• Haberler
  • Sağlık
  • Sabahları sesimiz neden daha kalın çıkıyor? Bilimin cevabı çok net

Sabahları sesimiz neden daha kalın çıkıyor? Bilimin cevabı çok net

Sabah uyanır uyanmaz sesin neden bir anda kalınlaşıyor? Bu geçici değişimin arkasında hangi fizyolojik sırlar yatıyor? Uyurken ses tellerimizde neler oluyor da sesimiz birden bu kadar tok çıkıyor? Ağızdan nefes almak ya da gece boyunca sıvı dengemiz değiştiği için mi böyle oluyor?

Sabahları gözlerimizi araladığımızda, daha ilk kelimemizle bir tuhaflık hissederiz: Sesimiz alıştığımızdan çok daha kalın çıkar. Kimileri için bu karizmatik bir sürpriz gibi dursa da, çoğumuzun aklında aynı soru belirir: "Bu neden oluyor?" İşte, sabahları sesimizin değişmesinin ardında yatan bilimsel açıklamalar…

UYKU BOYUNCA VÜCUTTA NELER OLUYOR?

Uyurken vücudumuzun sadece zihinsel değil, fiziksel olarak da bir dinlenme sürecine geçtiğini biliyoruz. Bu dinlenme sırasında birçok sistem gibi ses üretim mekanizması da yavaşlıyor. Gırtlağımızda bulunan ses telleri, gün boyunca konuşmak için yoğun şekilde çalışan, oldukça hassas yapılardır. Uyku esnasında bu teller ve çevresindeki kaslar gevşer, çalışmayı bırakır. Ancak bu “sessizlik”, sabaha karşı sesimizdeki değişikliğe zemin hazırlar.

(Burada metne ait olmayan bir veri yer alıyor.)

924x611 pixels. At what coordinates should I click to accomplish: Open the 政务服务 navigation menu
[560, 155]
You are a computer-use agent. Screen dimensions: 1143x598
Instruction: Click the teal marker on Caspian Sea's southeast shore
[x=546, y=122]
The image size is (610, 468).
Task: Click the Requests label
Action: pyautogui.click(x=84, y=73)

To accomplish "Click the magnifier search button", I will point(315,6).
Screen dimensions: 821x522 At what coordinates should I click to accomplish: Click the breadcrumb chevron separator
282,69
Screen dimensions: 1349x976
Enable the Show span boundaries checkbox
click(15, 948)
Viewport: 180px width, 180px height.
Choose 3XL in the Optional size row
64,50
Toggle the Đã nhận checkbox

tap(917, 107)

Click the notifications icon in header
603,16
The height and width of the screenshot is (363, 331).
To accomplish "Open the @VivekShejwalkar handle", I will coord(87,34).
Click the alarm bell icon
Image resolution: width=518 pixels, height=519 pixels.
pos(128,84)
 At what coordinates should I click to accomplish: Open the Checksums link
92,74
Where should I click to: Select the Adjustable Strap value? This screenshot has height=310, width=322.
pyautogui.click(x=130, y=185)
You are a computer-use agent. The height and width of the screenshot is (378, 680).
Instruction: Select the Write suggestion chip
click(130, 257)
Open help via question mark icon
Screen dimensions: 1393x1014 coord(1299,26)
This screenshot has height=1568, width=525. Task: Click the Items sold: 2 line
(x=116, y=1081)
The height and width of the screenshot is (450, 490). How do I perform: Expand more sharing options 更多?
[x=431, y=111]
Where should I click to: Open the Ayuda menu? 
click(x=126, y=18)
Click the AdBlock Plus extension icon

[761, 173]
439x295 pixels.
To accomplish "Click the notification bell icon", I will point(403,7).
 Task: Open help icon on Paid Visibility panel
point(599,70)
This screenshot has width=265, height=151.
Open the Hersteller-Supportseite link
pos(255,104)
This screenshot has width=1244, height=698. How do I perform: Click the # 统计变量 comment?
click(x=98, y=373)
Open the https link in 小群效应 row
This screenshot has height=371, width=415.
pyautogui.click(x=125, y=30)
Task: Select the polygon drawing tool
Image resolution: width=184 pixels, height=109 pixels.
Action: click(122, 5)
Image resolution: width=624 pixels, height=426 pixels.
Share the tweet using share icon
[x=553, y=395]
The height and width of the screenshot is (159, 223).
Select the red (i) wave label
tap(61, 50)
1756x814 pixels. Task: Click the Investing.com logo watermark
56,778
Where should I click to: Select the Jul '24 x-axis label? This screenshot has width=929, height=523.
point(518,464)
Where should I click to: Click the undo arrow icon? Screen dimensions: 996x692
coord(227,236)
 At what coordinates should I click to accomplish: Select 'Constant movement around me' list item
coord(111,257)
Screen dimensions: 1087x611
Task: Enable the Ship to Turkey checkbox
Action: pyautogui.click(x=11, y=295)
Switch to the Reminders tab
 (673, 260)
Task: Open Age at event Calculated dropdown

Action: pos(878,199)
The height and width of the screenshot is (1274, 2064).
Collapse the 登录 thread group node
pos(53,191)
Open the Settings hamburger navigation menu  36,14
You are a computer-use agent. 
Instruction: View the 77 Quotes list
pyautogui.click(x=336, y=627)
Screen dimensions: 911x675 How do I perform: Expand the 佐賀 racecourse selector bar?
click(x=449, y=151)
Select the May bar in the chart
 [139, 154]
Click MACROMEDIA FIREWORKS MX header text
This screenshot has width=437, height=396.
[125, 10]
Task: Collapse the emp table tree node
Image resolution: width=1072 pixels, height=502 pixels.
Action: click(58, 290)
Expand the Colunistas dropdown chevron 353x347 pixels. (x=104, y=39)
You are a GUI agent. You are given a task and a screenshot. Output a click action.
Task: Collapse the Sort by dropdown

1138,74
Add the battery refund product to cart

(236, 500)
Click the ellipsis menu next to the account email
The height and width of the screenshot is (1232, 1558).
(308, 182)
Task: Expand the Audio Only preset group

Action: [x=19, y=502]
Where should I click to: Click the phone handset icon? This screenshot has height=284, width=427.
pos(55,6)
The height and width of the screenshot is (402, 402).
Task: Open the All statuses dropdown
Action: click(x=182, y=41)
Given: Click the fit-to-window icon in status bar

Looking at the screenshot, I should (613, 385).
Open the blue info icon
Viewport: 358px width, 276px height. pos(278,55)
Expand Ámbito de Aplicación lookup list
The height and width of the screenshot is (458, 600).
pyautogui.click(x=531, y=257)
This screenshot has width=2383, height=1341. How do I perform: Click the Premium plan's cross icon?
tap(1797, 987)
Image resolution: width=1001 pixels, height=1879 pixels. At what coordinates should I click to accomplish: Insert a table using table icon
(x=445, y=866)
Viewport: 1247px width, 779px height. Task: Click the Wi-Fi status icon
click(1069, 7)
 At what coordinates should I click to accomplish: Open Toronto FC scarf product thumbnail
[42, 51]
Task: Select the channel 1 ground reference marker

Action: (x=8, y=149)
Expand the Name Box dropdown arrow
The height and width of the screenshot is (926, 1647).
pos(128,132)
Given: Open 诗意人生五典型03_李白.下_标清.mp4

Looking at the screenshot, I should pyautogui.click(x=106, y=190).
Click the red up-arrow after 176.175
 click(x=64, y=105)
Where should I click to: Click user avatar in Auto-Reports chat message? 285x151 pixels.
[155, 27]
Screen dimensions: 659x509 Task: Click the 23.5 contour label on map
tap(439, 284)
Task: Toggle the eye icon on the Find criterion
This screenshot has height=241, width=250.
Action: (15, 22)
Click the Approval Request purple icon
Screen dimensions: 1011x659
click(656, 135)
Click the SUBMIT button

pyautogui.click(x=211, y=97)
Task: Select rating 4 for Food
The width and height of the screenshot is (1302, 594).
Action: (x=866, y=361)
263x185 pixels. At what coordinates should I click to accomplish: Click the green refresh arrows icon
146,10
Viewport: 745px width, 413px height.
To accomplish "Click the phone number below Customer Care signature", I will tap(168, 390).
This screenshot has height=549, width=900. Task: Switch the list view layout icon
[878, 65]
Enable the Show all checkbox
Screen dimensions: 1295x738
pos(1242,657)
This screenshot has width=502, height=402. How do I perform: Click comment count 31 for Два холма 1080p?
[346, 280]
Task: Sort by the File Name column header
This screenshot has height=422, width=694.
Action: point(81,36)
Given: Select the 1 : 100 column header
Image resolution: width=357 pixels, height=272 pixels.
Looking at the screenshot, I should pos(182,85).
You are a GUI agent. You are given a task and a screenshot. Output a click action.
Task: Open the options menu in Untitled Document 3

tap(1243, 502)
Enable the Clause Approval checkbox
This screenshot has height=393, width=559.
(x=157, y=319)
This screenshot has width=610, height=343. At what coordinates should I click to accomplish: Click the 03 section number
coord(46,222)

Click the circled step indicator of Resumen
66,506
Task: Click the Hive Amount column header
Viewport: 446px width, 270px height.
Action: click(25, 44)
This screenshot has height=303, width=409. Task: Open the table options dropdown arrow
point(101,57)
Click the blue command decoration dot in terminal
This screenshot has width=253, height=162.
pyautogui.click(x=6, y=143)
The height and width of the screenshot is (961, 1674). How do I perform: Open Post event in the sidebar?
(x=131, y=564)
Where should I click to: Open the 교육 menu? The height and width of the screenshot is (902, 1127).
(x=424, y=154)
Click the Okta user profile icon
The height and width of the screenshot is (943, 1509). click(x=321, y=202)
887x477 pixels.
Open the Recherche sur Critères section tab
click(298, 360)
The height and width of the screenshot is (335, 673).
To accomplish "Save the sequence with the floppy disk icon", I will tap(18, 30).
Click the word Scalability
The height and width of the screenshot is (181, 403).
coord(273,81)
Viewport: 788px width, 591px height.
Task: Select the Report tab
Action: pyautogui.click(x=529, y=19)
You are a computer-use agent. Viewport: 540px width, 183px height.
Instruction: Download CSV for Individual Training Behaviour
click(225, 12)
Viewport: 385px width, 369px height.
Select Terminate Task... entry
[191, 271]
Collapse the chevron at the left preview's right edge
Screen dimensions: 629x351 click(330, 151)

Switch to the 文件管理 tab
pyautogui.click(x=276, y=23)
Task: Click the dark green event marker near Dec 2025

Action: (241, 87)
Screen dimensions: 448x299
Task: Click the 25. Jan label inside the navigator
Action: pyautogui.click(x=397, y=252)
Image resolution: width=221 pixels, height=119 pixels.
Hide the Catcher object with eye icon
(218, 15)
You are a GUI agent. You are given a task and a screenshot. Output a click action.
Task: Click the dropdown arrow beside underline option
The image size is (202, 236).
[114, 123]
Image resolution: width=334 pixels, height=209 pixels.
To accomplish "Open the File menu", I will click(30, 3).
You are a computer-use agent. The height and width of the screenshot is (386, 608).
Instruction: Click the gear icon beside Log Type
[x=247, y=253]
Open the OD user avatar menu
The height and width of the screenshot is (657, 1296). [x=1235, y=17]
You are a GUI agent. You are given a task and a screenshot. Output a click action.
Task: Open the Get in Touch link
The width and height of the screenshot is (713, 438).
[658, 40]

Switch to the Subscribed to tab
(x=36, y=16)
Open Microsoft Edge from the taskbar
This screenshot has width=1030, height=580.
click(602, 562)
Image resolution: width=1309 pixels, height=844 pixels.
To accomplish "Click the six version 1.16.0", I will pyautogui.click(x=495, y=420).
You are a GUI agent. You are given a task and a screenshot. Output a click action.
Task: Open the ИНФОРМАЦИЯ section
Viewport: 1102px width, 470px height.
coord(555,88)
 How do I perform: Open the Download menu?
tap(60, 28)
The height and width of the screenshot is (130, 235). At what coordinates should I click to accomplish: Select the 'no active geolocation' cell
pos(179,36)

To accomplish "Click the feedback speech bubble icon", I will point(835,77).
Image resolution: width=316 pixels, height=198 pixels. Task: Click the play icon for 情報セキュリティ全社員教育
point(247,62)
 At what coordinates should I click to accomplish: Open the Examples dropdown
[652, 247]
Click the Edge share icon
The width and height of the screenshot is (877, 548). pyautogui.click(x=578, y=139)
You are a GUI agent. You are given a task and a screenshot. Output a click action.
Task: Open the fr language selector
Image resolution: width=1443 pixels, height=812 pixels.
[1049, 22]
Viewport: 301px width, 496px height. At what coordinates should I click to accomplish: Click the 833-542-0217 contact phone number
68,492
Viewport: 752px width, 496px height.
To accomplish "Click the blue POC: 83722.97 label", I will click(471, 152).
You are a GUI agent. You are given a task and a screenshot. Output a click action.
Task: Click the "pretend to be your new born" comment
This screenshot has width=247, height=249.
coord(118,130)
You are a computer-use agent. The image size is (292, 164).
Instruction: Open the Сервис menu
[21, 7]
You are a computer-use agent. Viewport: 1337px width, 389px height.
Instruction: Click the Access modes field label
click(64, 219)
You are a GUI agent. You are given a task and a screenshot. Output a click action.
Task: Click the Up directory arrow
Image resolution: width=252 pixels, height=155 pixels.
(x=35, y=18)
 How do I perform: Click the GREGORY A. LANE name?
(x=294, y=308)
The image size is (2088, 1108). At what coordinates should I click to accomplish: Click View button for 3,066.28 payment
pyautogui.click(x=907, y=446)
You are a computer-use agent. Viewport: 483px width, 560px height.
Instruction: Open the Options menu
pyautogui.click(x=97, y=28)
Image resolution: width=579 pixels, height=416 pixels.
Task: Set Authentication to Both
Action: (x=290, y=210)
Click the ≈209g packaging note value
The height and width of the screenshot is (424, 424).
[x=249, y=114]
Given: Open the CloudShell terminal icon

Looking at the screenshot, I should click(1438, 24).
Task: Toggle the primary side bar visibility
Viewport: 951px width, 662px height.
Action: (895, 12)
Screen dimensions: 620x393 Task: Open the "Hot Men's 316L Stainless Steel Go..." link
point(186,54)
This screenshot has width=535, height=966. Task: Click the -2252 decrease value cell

SIVI DENGESİNİN DEĞİŞMESİ: GECE BOYUNCA SESSİZ HAZIRLIK

Yatarken uzun süreli yatay pozisyon, vücudumuzda sıvıların yeniden dağılmasına neden olur. Bu sıvılar özellikle boyun ve boğaz bölgesinde birikir. Sonuç? Ses tellerinin etrafındaki dokular hafifçe şişer. Şişkinlik, ses tellerinin rahatça titreşmesini engeller ve sesimizin daha kalın, boğuk ya da “tıkalı” çıkmasına sebep olur.

AĞIZDAN NEFES ALMAK: KURULUK VE MUKUS ETKİSİ

Gece boyunca burnumuz tıkalıysa ya da fark etmeden ağızdan nefes alıyorsak, boğaz kuruluğu kaçınılmazdır. Üstelik, uykuda biriken mukus (balgam), ses tellerinin üzerine yerleşir ve titreşimlerini değiştirir. Bu da sesin daha boğuk, pes tonlarda ve karakteristik çıkmasına yol açar.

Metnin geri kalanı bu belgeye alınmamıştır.